A doutrina das vidas sucessivas reaparece novamente em épocas diferentes no mundo cristão, sob a forma das grandes heresias e das escolas secretas, mas foi muitas vezes afogada no sangue ou abafada debaixo das cinzas das fogueiras.


Na Idade Média eclipsa-se quase de todo e deixa de influenciar o desenvolvimento do pensamento ocidental, causando-lhe dano por essa forma. Daí os erros e a confusão daquela época sombria, o mesquinho fanatismo, a perseguição cruel, o ergástulo do espírito humano. Uma espécie de noite intelectual estendeu-se sobre a Europa.


No entanto, de tempos em tempos, como um relâmpago, o grande pensamento ilumina ainda, por inspiração do Alto, algumas belas almas intuitivas; continua a ser para os pensadores de escol a única explicação possível do que, para a massa, se tornara o profundo mistério da vida.


Não somente os trovadores, nos seus poemas e cantos, lhe faziam discretas alusões, mas até espíritos poderosos, como Boaventura e Dante Alighieri, a mencionam de maneira formal. Ozanam, escritor católico, reconhece que o plano da Divina Comédia segue muito de perto as grandes linhas da iniciação antiga, baseada, como vimos, sobre a pluralidade das existências.

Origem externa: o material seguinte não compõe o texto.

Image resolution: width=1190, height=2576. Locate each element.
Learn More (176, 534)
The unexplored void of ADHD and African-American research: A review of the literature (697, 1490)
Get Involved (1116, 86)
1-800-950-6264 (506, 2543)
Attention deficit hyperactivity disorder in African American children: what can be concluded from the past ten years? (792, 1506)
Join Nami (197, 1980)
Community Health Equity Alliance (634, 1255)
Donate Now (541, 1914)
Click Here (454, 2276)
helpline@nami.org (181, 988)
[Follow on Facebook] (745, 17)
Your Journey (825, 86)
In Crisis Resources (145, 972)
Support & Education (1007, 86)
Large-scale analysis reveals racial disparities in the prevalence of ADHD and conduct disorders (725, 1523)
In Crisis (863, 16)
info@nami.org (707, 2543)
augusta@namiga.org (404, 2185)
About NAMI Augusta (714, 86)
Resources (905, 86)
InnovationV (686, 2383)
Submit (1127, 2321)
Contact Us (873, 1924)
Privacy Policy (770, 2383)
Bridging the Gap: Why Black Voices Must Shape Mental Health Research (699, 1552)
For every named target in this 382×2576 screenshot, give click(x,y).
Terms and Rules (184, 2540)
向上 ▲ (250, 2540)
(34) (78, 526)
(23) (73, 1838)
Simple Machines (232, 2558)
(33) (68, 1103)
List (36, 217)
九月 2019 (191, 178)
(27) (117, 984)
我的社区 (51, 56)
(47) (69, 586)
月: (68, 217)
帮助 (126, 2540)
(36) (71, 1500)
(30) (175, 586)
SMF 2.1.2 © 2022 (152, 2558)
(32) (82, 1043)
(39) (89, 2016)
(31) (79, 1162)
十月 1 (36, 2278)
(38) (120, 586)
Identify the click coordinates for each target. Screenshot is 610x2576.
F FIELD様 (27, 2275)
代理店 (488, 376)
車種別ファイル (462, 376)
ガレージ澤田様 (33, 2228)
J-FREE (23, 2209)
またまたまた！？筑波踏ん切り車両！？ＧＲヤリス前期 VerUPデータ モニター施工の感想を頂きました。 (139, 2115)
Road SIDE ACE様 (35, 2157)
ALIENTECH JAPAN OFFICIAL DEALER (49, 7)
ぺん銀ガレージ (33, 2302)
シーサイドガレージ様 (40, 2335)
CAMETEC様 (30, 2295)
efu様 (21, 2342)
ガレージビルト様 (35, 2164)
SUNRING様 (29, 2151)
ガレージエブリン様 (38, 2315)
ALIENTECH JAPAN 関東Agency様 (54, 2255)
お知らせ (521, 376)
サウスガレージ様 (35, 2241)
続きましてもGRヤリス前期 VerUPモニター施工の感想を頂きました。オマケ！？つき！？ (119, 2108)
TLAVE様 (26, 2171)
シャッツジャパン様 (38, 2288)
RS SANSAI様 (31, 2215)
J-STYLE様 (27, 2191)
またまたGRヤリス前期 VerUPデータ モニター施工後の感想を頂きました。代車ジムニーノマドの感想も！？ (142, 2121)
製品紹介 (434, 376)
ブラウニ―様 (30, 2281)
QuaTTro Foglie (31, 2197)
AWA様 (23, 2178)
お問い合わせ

O Cardeal Nicolau de Cusa sustenta, em pleno Vaticano, a pluralidade das vidas e dos mundos habitados, com o assentimento do Papa Eugênio IV.


Thomas Moore, Paracelso, Jacob Boehme, Giordano Bruno e Campanella afirmaram ou ensinaram a grande síntese, muitas vezes com o próprio sacrifício. Van Helmont, em De Revolutione Animarum, expõe, em duzentos problemas, todos os argumentos em prol da reencarnação das almas.


Não são essas altas inteligências comparáveis aos cumes dos montes, aos cimos gelados dos Alpes, que são os primeiros a receber os alvores do dia, a refletir os raios do Sol, e que ainda são iluminados por ele quando já o resto da Terra está imerso nas trevas?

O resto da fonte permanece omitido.